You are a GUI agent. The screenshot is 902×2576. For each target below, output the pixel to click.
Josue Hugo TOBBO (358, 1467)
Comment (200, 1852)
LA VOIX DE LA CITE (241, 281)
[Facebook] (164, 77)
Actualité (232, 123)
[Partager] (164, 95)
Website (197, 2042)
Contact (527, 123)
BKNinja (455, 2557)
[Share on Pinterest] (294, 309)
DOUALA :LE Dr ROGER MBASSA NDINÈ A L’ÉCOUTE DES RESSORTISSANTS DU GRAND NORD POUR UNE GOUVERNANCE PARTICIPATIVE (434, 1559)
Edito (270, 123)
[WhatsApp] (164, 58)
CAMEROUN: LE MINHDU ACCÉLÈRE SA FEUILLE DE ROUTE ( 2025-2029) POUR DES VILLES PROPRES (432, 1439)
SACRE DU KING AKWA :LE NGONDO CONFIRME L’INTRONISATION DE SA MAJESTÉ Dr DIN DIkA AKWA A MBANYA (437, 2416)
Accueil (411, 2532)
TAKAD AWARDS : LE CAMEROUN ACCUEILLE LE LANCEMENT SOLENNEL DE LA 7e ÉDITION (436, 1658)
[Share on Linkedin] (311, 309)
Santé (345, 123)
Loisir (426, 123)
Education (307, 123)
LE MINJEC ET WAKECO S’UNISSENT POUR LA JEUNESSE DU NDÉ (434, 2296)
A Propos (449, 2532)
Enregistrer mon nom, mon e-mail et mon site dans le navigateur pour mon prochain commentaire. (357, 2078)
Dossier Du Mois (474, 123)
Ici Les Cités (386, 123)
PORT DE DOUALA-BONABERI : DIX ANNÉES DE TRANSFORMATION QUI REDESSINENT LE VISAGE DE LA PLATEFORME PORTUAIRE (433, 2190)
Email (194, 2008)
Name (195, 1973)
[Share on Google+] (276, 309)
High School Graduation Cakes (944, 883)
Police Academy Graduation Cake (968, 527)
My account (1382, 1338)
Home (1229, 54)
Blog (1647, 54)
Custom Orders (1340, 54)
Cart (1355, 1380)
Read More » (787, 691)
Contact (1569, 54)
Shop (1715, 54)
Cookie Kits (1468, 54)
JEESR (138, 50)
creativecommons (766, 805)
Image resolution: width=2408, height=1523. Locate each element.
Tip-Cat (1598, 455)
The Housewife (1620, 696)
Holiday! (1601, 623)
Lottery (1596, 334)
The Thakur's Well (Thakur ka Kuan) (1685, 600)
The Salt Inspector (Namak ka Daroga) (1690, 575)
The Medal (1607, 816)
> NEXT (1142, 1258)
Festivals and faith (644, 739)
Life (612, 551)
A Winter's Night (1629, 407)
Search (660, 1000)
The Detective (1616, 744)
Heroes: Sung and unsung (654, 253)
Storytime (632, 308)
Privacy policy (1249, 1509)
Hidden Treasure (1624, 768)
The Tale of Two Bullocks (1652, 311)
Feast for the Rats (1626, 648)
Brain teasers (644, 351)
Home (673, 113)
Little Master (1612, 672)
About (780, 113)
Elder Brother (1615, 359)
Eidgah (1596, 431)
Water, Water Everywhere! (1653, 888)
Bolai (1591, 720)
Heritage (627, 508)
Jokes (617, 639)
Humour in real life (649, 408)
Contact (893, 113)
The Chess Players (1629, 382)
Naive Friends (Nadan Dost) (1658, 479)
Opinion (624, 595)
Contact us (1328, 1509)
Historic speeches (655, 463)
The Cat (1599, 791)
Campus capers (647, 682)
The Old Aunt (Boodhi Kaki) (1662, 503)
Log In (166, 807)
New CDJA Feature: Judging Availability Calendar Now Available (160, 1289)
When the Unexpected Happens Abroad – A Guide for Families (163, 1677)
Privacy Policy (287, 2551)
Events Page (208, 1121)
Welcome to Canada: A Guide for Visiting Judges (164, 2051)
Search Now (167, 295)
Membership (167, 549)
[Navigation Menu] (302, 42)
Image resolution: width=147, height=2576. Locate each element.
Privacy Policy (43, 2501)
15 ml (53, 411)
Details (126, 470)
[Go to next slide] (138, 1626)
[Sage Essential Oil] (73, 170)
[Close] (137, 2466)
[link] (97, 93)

#### [WHAT TO PRODUCE]
An exact repetition of all the entries is required.

#### [ANSWER BELOW]
You are a GUI agent. The screenshot is 902×2576. For each target below, output the pixel to click.
Josue Hugo TOBBO (358, 1467)
Comment (200, 1852)
LA VOIX DE LA CITE (241, 281)
[Facebook] (164, 77)
Actualité (232, 123)
[Partager] (164, 95)
Website (197, 2042)
Contact (527, 123)
BKNinja (455, 2557)
[Share on Pinterest] (294, 309)
DOUALA :LE Dr ROGER MBASSA NDINÈ A L’ÉCOUTE DES RESSORTISSANTS DU GRAND NORD POUR UNE GOUVERNANCE PARTICIPATIVE (434, 1559)
Edito (270, 123)
[WhatsApp] (164, 58)
CAMEROUN: LE MINHDU ACCÉLÈRE SA FEUILLE DE ROUTE ( 2025-2029) POUR DES VILLES PROPRES (432, 1439)
SACRE DU KING AKWA :LE NGONDO CONFIRME L’INTRONISATION DE SA MAJESTÉ Dr DIN DIkA AKWA A MBANYA (437, 2416)
Accueil (411, 2532)
TAKAD AWARDS : LE CAMEROUN ACCUEILLE LE LANCEMENT SOLENNEL DE LA 7e ÉDITION (436, 1658)
[Share on Linkedin] (311, 309)
Santé (345, 123)
Loisir (426, 123)
Education (307, 123)
LE MINJEC ET WAKECO S’UNISSENT POUR LA JEUNESSE DU NDÉ (434, 2296)
A Propos (449, 2532)
Enregistrer mon nom, mon e-mail et mon site dans le navigateur pour mon prochain commentaire. (357, 2078)
Dossier Du Mois (474, 123)
Ici Les Cités (386, 123)
PORT DE DOUALA-BONABERI : DIX ANNÉES DE TRANSFORMATION QUI REDESSINENT LE VISAGE DE LA PLATEFORME PORTUAIRE (433, 2190)
Email (194, 2008)
Name (195, 1973)
[Share on Google+] (276, 309)
High School Graduation Cakes (944, 883)
Police Academy Graduation Cake (968, 527)
My account (1382, 1338)
Home (1229, 54)
Blog (1647, 54)
Custom Orders (1340, 54)
Cart (1355, 1380)
Read More » (787, 691)
Contact (1569, 54)
Shop (1715, 54)
Cookie Kits (1468, 54)
JEESR (138, 50)
creativecommons (766, 805)
Image resolution: width=2408, height=1523. Locate each element.
Tip-Cat (1598, 455)
The Housewife (1620, 696)
Holiday! (1601, 623)
Lottery (1596, 334)
The Thakur's Well (Thakur ka Kuan) (1685, 600)
The Salt Inspector (Namak ka Daroga) (1690, 575)
The Medal (1607, 816)
> NEXT (1142, 1258)
Festivals and faith (644, 739)
Life (612, 551)
A Winter's Night (1629, 407)
Search (660, 1000)
The Detective (1616, 744)
Heroes: Sung and unsung (654, 253)
Storytime (632, 308)
Privacy policy (1249, 1509)
Hidden Treasure (1624, 768)
The Tale of Two Bullocks (1652, 311)
Feast for the Rats (1626, 648)
Brain teasers (644, 351)
Home (673, 113)
Little Master (1612, 672)
About (780, 113)
Elder Brother (1615, 359)
Eidgah (1596, 431)
Water, Water Everywhere! (1653, 888)
Bolai (1591, 720)
Heritage (627, 508)
Jokes (617, 639)
Humour in real life (649, 408)
Contact (893, 113)
The Chess Players (1629, 382)
Naive Friends (Nadan Dost) (1658, 479)
Opinion (624, 595)
Contact us (1328, 1509)
Historic speeches (655, 463)
The Cat (1599, 791)
Campus capers (647, 682)
The Old Aunt (Boodhi Kaki) (1662, 503)
Log In (166, 807)
New CDJA Feature: Judging Availability Calendar Now Available (160, 1289)
When the Unexpected Happens Abroad – A Guide for Families (163, 1677)
Privacy Policy (287, 2551)
Events Page (208, 1121)
Welcome to Canada: A Guide for Visiting Judges (164, 2051)
Search Now (167, 295)
Membership (167, 549)
[Navigation Menu] (302, 42)
Image resolution: width=147, height=2576. Locate each element.
Privacy Policy (43, 2501)
15 ml (53, 411)
Details (126, 470)
[Go to next slide] (138, 1626)
[Sage Essential Oil] (73, 170)
[Close] (137, 2466)
[link] (97, 93)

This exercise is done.